• 作業指示 A:
この漫画の感想文の「ある街角。」で始まる段落に描かれている武藤と坊の日常の様子をすべて挙げてください。
• 作業指示 B:
この漫画の感想文の「その一方で、久保田は」で始まる段落を、主な事実を残して箇条書きに書き直してください。

• 文書抜粋:

#####

でも私僕たま(「僕の地球を守って」)でも既に田村が好きだったんだよなあ。
もう仕方ないなこれは。
あと「ヤクザの坊(ぼん と読む)と教育係兼若頭」という間柄にも弱い。
何でって聞かれてもこれはもう遺伝子だ、としか。


あとこの漫画に出てくる 武藤、というキャラのビジュアルが好みだったというのもある。
まあこの武藤ってのがいかにも私の好きそうなゴツいコワモテのおっさんで。
ただこの人の絵柄ちょっと目が大きいので、武藤ももうちょっと糸目でも良かったなあなんて勝手に思ってる次第。


…んでまあ満を持して読んだんだけど。
うーーーーーーーーーーん 

以下でネタばれ。読む人はクリック禁止


  




第4話 「みんなの唄」 あらすじ



ある街角。
武藤と坊が買い物をしている様子が描かれる。
不慣れな料理も二人で力を合わせて
眠る時はひとつの布団で眠る。
組織からの逃亡が成功し、ひっそりとささやかながら幸せな日常を送っているようだ。

その一方で、久保田は刑務所の前で潟木を待っていた。
その日は彼の出所日だったらしい。
自分を刑務所にぶちこんだ張本人の久保田が待っているのを見て潟木は恨み言を言うが、
結局何のかんのと言いながら、彼らは同じ部屋に帰っていく。

「…武藤さんもどうせ捕まえたんだろ」
「仕事だもん」

潟木はかつて自分の上司であった武藤も捕まったと聞いて久保田を罵るが
久保田は困ったような笑顔でそう返し、ごめんね。と謝った。
潟木は何も言えなくなる。
久保田は潟木に 明日会わせたい人がいると告げる。



夜、坊は眠っている武藤を起こして耳を押さえ、言う。
「こう耳鳴りがうるさくちゃ眠れやしない」

ピー ピー ピー と
坊を悩ませる耳鳴りが画面のそこここに
きわめて乱雑に描かれている

武藤は彼を優しくあやすように撫でてやりながら
彼の弱弱しい声を聞く。
武藤を自分の事情に巻き込んでよかったのか
組織から一緒に武藤を連れ出してしまってよかったのか
実はずっと、そう思い悩んでいた坊に笑いかける

ピー ピー ピー ピー

「有馬がいるから 俺は生きていけるのに」

ピー ピー ピー ピー

激しくなる耳鳴りの中で、坊は武藤の声を聞きとめて 驚いた顔を見せた後、じんわりと笑う。

「お前」

ピー ピー ピー ピー ピー 

「僕の名前 覚えていたんだな」


ピー ピー ピー ピー ピー 

耳鳴りはいよいよひどくなった。




次の日、久保田に連れられて潟木が訪れた病院には、
集中治療室で無数のコードに繋がれて、未だ覚めない夢を見る
坊の姿があった。
生命維持装置が ピー ピー ピー ピー と音を立てている。

#####

元の資料:
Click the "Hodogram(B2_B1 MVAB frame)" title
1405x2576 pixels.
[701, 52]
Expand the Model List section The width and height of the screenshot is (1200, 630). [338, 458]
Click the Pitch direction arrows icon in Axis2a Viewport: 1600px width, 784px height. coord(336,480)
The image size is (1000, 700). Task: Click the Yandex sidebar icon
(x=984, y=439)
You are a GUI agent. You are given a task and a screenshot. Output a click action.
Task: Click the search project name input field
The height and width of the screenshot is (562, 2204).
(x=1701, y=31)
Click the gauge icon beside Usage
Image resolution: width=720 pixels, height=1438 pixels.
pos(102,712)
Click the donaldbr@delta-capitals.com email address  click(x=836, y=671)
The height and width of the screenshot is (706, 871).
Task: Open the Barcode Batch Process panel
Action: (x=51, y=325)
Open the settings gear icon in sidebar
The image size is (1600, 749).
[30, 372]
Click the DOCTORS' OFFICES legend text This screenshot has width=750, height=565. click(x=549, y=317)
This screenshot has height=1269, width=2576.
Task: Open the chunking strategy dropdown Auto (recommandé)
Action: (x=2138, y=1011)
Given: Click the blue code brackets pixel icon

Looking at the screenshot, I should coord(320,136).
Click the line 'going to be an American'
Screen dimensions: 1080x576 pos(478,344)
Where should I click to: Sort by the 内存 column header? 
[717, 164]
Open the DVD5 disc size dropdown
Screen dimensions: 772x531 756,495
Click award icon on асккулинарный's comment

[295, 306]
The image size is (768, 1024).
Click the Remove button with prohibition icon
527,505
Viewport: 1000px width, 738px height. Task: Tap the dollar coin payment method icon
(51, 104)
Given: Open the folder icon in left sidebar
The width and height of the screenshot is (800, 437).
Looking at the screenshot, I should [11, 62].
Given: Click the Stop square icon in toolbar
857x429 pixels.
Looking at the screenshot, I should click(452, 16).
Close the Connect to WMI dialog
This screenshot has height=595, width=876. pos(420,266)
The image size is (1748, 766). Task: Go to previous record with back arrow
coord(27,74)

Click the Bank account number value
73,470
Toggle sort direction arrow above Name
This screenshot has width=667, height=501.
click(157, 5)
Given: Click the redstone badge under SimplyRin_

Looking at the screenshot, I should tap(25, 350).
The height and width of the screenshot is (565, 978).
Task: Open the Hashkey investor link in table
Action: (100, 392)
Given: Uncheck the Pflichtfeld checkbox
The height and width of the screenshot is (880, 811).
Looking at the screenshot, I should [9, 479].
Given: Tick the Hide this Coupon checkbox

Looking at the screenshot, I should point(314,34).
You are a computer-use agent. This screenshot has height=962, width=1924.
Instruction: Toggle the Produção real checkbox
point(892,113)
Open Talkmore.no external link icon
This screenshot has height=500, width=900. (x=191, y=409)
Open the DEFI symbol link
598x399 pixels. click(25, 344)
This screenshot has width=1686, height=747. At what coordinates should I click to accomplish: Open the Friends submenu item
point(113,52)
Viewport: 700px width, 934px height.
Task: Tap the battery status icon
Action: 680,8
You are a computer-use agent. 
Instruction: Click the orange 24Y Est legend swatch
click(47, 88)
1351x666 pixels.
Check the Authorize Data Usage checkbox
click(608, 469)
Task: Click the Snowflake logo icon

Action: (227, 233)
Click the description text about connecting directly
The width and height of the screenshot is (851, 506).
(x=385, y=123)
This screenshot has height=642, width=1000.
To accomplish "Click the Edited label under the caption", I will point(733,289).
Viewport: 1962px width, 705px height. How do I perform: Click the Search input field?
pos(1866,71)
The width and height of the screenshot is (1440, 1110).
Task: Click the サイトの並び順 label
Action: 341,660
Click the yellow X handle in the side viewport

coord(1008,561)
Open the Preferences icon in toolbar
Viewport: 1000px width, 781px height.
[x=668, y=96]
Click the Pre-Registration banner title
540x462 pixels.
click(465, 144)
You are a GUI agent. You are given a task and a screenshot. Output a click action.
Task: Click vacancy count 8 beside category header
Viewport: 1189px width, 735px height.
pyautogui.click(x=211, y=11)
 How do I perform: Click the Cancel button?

#####

• 解答 A:
・二人で買い物をしている
・不慣れな料理も二人で力を合わせて作る
・眠る時はひとつの布団で眠る

• 解答 B:
・久保田が刑務所の前で潟木を待っていた。
・その日は潟木の出所日だったらしい。
・潟木は、自分を刑務所に入れた張本人である久保田に恨み言を言った。
・それでも結局、二人は同じ部屋に帰っていった。